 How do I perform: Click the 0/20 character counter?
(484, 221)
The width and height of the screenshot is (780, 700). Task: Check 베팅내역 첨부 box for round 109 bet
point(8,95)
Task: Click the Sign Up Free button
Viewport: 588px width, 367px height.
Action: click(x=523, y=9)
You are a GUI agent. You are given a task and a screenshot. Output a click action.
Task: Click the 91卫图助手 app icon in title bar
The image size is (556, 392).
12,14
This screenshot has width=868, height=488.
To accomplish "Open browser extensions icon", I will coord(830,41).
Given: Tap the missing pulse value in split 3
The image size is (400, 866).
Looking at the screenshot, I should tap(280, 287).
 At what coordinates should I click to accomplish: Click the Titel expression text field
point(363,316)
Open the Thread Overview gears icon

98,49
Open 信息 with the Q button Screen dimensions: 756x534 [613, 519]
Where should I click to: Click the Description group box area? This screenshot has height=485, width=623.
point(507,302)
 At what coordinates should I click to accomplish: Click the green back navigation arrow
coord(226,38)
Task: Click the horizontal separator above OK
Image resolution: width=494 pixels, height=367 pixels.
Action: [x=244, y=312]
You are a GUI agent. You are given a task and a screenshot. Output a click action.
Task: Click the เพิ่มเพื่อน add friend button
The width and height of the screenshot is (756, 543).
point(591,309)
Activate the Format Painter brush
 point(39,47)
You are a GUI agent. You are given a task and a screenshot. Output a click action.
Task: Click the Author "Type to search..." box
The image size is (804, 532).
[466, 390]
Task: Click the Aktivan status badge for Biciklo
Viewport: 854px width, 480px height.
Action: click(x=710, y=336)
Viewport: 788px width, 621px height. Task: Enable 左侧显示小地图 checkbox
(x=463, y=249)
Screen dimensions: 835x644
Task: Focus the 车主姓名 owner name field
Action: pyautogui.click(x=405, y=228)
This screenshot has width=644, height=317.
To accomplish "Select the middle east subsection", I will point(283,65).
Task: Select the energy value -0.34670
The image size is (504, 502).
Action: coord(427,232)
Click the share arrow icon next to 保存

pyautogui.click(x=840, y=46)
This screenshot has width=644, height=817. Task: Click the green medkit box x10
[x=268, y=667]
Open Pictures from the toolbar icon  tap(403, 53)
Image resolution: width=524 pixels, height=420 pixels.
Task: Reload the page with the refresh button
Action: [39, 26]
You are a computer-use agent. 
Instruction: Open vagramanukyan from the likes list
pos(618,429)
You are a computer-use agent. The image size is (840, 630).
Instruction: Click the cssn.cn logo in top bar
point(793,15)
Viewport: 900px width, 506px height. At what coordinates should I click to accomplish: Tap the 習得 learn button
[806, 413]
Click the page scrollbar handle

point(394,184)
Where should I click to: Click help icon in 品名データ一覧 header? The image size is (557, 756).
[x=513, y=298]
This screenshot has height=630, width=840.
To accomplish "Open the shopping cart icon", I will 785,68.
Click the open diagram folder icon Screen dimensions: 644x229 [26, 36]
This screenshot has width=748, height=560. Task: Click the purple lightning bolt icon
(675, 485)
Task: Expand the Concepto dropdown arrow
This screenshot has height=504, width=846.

◆ ◆ ◆

The expected output is the complete data, repeated exactly.

 How do I perform: Click the 0/20 character counter?
(484, 221)
The width and height of the screenshot is (780, 700). Task: Check 베팅내역 첨부 box for round 109 bet
point(8,95)
Task: Click the Sign Up Free button
Viewport: 588px width, 367px height.
Action: click(x=523, y=9)
You are a GUI agent. You are given a task and a screenshot. Output a click action.
Task: Click the 91卫图助手 app icon in title bar
The image size is (556, 392).
12,14
This screenshot has width=868, height=488.
To accomplish "Open browser extensions icon", I will coord(830,41).
Given: Tap the missing pulse value in split 3
The image size is (400, 866).
Looking at the screenshot, I should tap(280, 287).
 At what coordinates should I click to accomplish: Click the Titel expression text field
point(363,316)
Open the Thread Overview gears icon

98,49
Open 信息 with the Q button Screen dimensions: 756x534 [613, 519]
Where should I click to: Click the Description group box area? This screenshot has height=485, width=623.
point(507,302)
 At what coordinates should I click to accomplish: Click the green back navigation arrow
coord(226,38)
Task: Click the horizontal separator above OK
Image resolution: width=494 pixels, height=367 pixels.
Action: [x=244, y=312]
You are a GUI agent. You are given a task and a screenshot. Output a click action.
Task: Click the เพิ่มเพื่อน add friend button
The width and height of the screenshot is (756, 543).
point(591,309)
Activate the Format Painter brush
 point(39,47)
You are a GUI agent. You are given a task and a screenshot. Output a click action.
Task: Click the Author "Type to search..." box
The image size is (804, 532).
[466, 390]
Task: Click the Aktivan status badge for Biciklo
Viewport: 854px width, 480px height.
Action: click(x=710, y=336)
Viewport: 788px width, 621px height. Task: Enable 左侧显示小地图 checkbox
(x=463, y=249)
Screen dimensions: 835x644
Task: Focus the 车主姓名 owner name field
Action: pyautogui.click(x=405, y=228)
This screenshot has width=644, height=317.
To accomplish "Select the middle east subsection", I will point(283,65).
Task: Select the energy value -0.34670
The image size is (504, 502).
Action: coord(427,232)
Click the share arrow icon next to 保存

pyautogui.click(x=840, y=46)
This screenshot has width=644, height=817. Task: Click the green medkit box x10
[x=268, y=667]
Open Pictures from the toolbar icon  tap(403, 53)
Image resolution: width=524 pixels, height=420 pixels.
Task: Reload the page with the refresh button
Action: [39, 26]
You are a computer-use agent. 
Instruction: Open vagramanukyan from the likes list
pos(618,429)
You are a computer-use agent. The image size is (840, 630).
Instruction: Click the cssn.cn logo in top bar
point(793,15)
Viewport: 900px width, 506px height. At what coordinates should I click to accomplish: Tap the 習得 learn button
[806, 413]
Click the page scrollbar handle

point(394,184)
Where should I click to: Click help icon in 品名データ一覧 header? The image size is (557, 756).
[x=513, y=298]
This screenshot has height=630, width=840.
To accomplish "Open the shopping cart icon", I will 785,68.
Click the open diagram folder icon Screen dimensions: 644x229 [26, 36]
This screenshot has width=748, height=560. Task: Click the purple lightning bolt icon
(675, 485)
Task: Expand the Concepto dropdown arrow
This screenshot has height=504, width=846.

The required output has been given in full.